— TRECHO DO TEXTO —
== == ==

Publicações da revista cachoeirense Aquarela: CACHOEIRA DO SUL / JULHO DE 1958 A OUTUBRO DE 1964.
TIA FRANÇA
Oriunda da África, de onde bem moça ainda viera ao Brasil, tia França envelheceu nesta cidade sonhando sempre com as possibilidades de rever a terra que lhe serviu de berço, aspiração essa que só terminou com o silêncio de uma tumba fria e anônima.
Tia França se associava às festas dos "negros minas" (yorubas - da Costa da Mina - grifo meu) com grande prazer animando a todos com uma manifestação toda especial.
Em seu casebre, que era situado nos fundos de onde se acha hoje o edifício do Ginásio Roque Gonçalves, costumava entoar canções dolentes do Congo (Lundus?? - então França não era das Costa da Mina, era de origem Bantu? - grifo meu) despertando e atraindo os transeuntes que ali se detinham a ouvir a alma da terra africana por intermédio da preta Tia França.
Tia França era muito querida pelas crianças pela sua bondade, pelas suas histórias pitorescas (eis o confirmo de que não era de origem Yoruba, dominava o português a ponto de ser compreendida pelas crianças; provavelmente era oriunda da Guiné ou de Angola/Congo - antigas possessões portuguesas. Desde 1491, pelo menos, em solo africano) e principalmente pela sua fabricação de bonecas de pano que eram vendidas a $ 400 (quatrocentos réis) cada uma... (tradição das bonecas Kikondi, costume Bantu. Originalmente confeccionadas em fibras vegetais e entregue às mocinhas casadoiras logo após aprimeira menstruação - menarca. Isso fecha questão. Tia França era de origem Bantu e não Mina - Yoruba)
Revista Aquarela: dezembro de 1958.
CASA DOS ESCRAVOS
Onde hoje está situado o Café Frísia (Rua Sete de Setembro esquina com General Portinho) existia lá pelo ano de 1885 um prédio denominado "Casa dos Escravos", que rodeada de varões de ferro, servia de alojamento aos escravos a fim de serem vendidos.

== == ==

— CONJUNTO DE TAREFAS —
**A.** No trecho da revista Aquarela, qual era o preço de cada boneca de pano feita por Tia França?
**B.** Resuma em uma só frase o parágrafo do trecho da revista Aquarela que começa com "Oriunda da África, de onde bem moça".
**C.** Escreva a continuação do trecho da revista Aquarela, começando logo após a última frase.

— INFORMAÇÕES FORNECIDAS —

== == ==

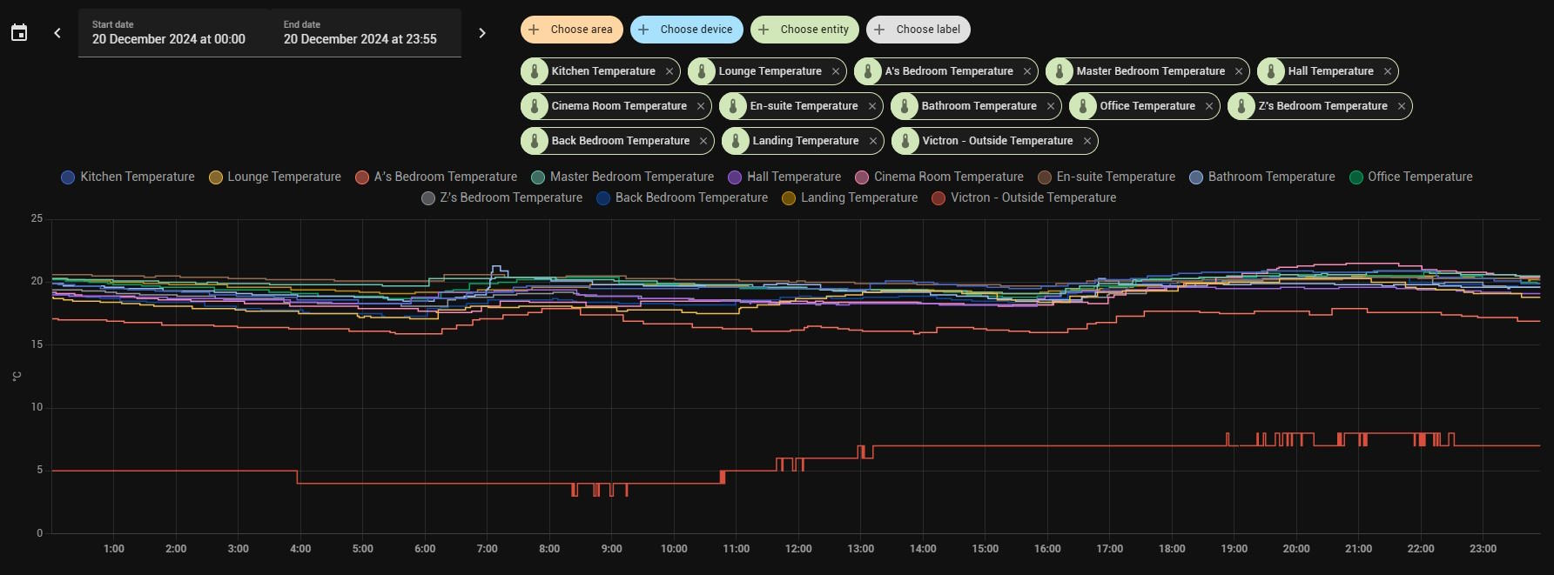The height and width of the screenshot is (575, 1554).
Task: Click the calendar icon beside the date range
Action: tap(19, 33)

== == ==

— RESULTADOS DO EXERCÍCIO —
**A.** Cada boneca custava $ 400 (quatrocentos réis).

**B.** Tia França chegou da África ao Brasil ainda jovem, envelheceu na cidade sempre sonhando rever sua terra natal, e esse desejo só acabou com sua morte, numa tumba fria e anônima.

**C.**
Em 16/12/1857 a freguesia de Santa Maria da Boca do Monte é desmembrada da então VilaNova De São João da Cachoeira e elevada à categoria de Vila.
TIA COMBA
Era uma mulata alta, forte e vendia quitandas e também lavava roupas, cujas trouxas trazia sobre a cabeça envolta num turbante de cores pitorescas. Não gostava quando lhe perguntavam a idade, aliás não só ela... Mas se alguém a chamava de mulher "moça ainda" Tia Comba deixava transparecer inefável alegria.
De descendência africana ela conhecia a arte do batuque, mas não se prevalecia disso para fazer um meio de obter dinheiro. Quando alguém adoecia ou estava em situação de dificuldade prontamente a Tia Comba evocava os espíritos a fim de conseguir o bem para a pessoa. E quando achava que seus propósitos tinham culminado em exconjurar o mal, aceitava sim um presente: uma galinha, um prato de comida, ou outra qualquer coisa, menos dinheiro. (a dupla fidelidade religiosa da hipócrita sociedade cachoeirense é muito antiga. Por outro lado a esperteza de Tia Comba se evidencia: não aceitava dinheiro, mas bens como galinhas etc, que podia facilmente transformar em dinheiro. Em não aceitando dinheiro diretamente nunca lhe faltaria trabalho nem lhe recusariam ajuda em caso de necessidade. Tratando-se de uma sociedade onde o negro era tido na conta de ser inferior enquanto escravo e um estorvo após a abolição a estratégia de Tia Comba foi perfeita para angariar a simpatia das pessoas. Quanto às suas práticas religiosas, tudo faz crer que ela não se tratasse de uma Ialorixá [sacerdotisa Yoruba], tais pessoas tem regras e ritos que demandam uma observância disciplinada muito rígida quanto ao culto e presidência das cerimônias. Tudo leva a crer que Comba se valia de algum conhecimento adquirido por observação, e, quando muito fazia algumas rezas em seu dialeto [Gêge, provavelmente] enquanto benzia os pacientes eventuais - grifo meu).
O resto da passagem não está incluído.